Work required
A complete answer lists every line of the entries below where the string "will" appears.

Stored records
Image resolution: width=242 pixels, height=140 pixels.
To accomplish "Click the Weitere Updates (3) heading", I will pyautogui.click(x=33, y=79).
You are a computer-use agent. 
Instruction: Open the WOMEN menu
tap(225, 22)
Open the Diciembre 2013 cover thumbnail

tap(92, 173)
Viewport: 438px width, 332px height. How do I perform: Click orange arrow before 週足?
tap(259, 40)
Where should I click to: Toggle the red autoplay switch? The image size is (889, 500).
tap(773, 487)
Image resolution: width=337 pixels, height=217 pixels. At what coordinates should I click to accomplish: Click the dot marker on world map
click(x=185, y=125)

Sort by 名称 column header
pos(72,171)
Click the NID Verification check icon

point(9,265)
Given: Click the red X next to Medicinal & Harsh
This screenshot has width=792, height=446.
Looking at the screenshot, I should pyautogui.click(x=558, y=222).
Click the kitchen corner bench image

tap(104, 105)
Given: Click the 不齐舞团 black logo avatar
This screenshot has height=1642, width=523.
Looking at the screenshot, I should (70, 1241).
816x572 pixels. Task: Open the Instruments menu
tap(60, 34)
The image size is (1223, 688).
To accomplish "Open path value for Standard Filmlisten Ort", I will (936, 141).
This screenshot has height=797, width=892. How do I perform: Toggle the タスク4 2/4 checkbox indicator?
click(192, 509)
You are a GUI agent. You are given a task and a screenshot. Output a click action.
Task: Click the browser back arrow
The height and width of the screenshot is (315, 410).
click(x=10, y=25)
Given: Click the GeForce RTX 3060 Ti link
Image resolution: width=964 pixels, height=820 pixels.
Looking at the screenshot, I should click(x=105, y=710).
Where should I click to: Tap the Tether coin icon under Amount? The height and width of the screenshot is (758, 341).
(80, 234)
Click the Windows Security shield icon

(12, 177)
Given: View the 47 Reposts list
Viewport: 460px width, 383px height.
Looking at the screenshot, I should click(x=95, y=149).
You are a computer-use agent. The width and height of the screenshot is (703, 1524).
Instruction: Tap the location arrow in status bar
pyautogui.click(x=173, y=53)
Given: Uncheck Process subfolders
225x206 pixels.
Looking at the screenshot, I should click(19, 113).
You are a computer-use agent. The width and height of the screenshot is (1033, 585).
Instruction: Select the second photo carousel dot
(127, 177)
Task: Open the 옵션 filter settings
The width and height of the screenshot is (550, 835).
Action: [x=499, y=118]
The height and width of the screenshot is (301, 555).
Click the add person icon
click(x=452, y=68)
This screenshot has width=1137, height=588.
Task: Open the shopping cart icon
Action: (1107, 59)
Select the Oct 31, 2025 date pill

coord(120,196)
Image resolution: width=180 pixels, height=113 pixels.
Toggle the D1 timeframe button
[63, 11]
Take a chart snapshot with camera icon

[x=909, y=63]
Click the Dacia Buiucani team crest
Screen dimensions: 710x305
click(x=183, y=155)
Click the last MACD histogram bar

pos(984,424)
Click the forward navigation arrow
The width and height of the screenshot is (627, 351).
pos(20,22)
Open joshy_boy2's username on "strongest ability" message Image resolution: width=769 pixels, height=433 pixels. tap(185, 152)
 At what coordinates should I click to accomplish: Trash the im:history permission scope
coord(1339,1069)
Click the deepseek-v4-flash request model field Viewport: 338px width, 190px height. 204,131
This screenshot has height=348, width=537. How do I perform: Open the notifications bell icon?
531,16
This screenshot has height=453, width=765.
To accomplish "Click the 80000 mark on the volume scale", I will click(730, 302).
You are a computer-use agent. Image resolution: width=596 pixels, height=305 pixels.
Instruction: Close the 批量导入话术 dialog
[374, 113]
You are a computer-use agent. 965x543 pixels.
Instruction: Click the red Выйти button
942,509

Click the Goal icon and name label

Written response
To accomplish "Click the Weitere Updates (3) heading", I will pyautogui.click(x=33, y=79).
To accomplish "Open path value for Standard Filmlisten Ort", I will (936, 141).
To accomplish "Click the 80000 mark on the volume scale", I will click(730, 302).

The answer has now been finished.